**Description of the task**
Search the records below for "screenshot"; copy each line that has it.

**Data provided**
◇ ◇ ◇
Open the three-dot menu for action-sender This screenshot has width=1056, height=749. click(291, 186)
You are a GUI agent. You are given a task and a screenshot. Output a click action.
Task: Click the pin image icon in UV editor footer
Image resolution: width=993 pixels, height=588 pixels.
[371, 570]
◇ ◇ ◇
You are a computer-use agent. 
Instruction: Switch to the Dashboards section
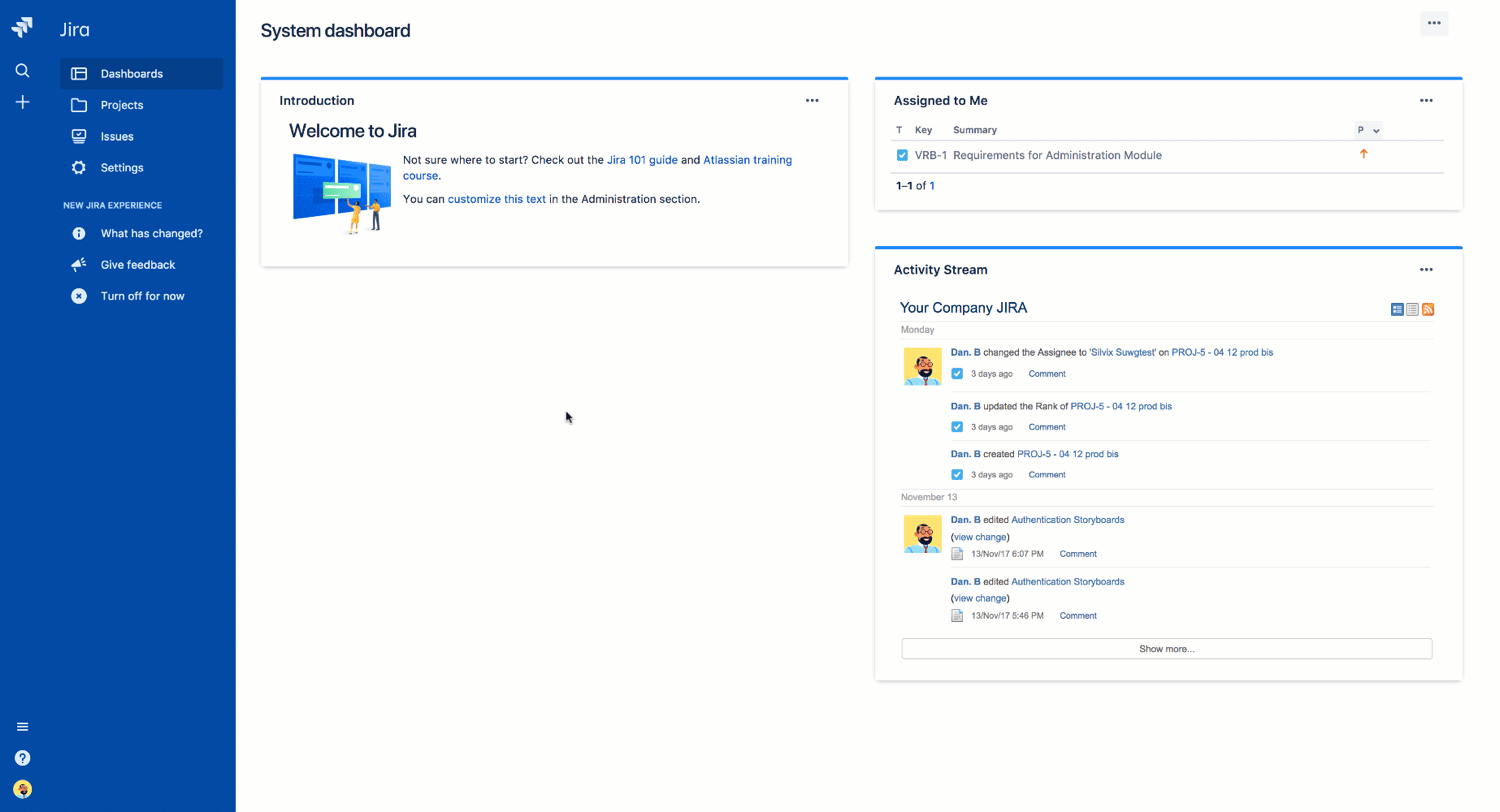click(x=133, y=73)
◇ ◇ ◇
**Answer to this task**
Open the three-dot menu for action-sender This screenshot has width=1056, height=749. click(291, 186)
You are a GUI agent. You are given a task and a screenshot. Output a click action.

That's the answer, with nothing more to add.